The Survey of Consumers, a closely-watched gauge of consumer sentiment, was slightly off the mid-month reading but still at the highest since 2004. The Current Economic Conditions Index, at 121.2, was also down from the mid-month but still sets an all-time record high.
The slightly decline to 101.4 came from concerns over tariffs, which have been amplified by the media.
“Importantly, all of the March gain in the Sentiment Index was among households with incomes in the bottom third (+14.1); those in the middle third were unchanged, while the Index fell among households in the top third (-5.6),” Richard Curtain, chief economist at Survey of Consumers said.
“Households with incomes in the top third cited significantly greater concerns with government economic policies than last month, especially trade policies, with net references falling from +31 to just +1, offsetting their positive reactions to tax policies.”

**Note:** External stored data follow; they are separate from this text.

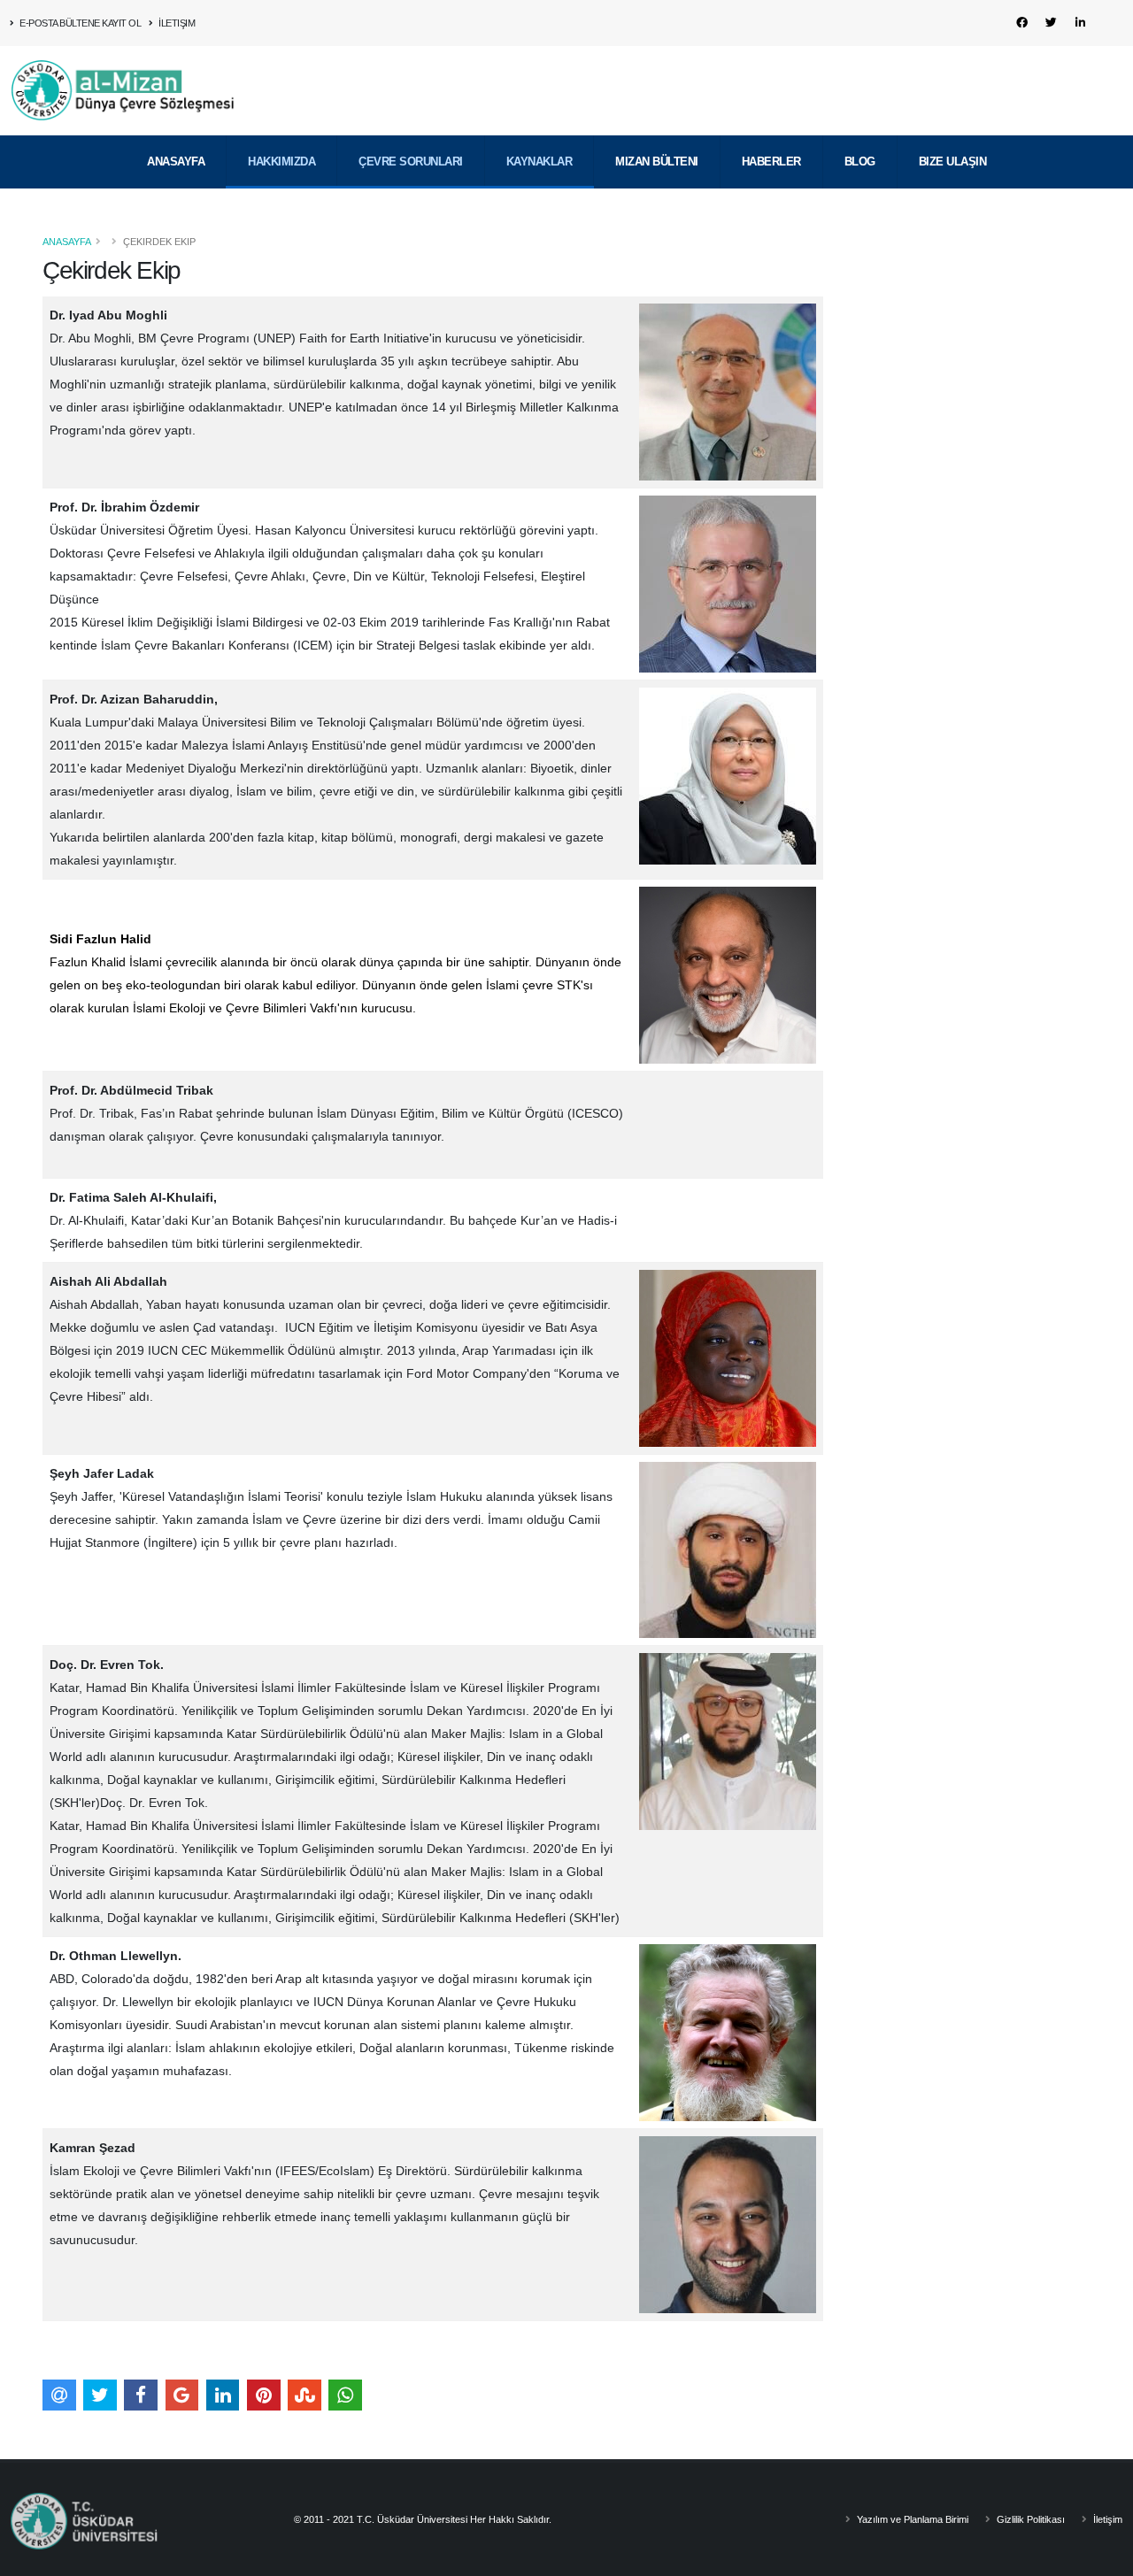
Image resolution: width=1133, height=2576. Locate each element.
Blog (859, 161)
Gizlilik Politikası (1029, 2519)
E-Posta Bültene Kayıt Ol (80, 23)
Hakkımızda (281, 161)
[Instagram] (1109, 23)
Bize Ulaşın (953, 161)
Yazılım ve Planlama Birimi (911, 2519)
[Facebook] (1021, 23)
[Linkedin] (1079, 23)
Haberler (771, 161)
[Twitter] (1050, 23)
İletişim (176, 23)
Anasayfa (175, 161)
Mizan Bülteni (656, 161)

The Federal Open Market Committee (FOMC) expectedly raised the federal funds target rate by 25 basis points last week, with two more interest rate hikes forecasted in 2018. Consumers expect interest rates will increase in the foreseeable future and view the current level as still relatively low. They also believe future interest rate hikes are intended to dampen the future pace of economic growth.
“Their reaction will both emphasize borrowing-in-advance of those expected increases as well as heighten their precautionary savings motives,” Mr. Curtain added. “The trade-off between spending and saving will crucially depend on the pace of future interest rate hikes compared with the pace of income growth. It is likely that income growth will initially dominate, tilting consumers’ motives more toward spending than saving.”
Overall, the data indicates a growth rate of 2.6% for consumption from mid-2018 to mid-2019. The next data release — the preliminary reading for April — is scheduled for Friday, April 13, 2018 at 10:00 AM EST.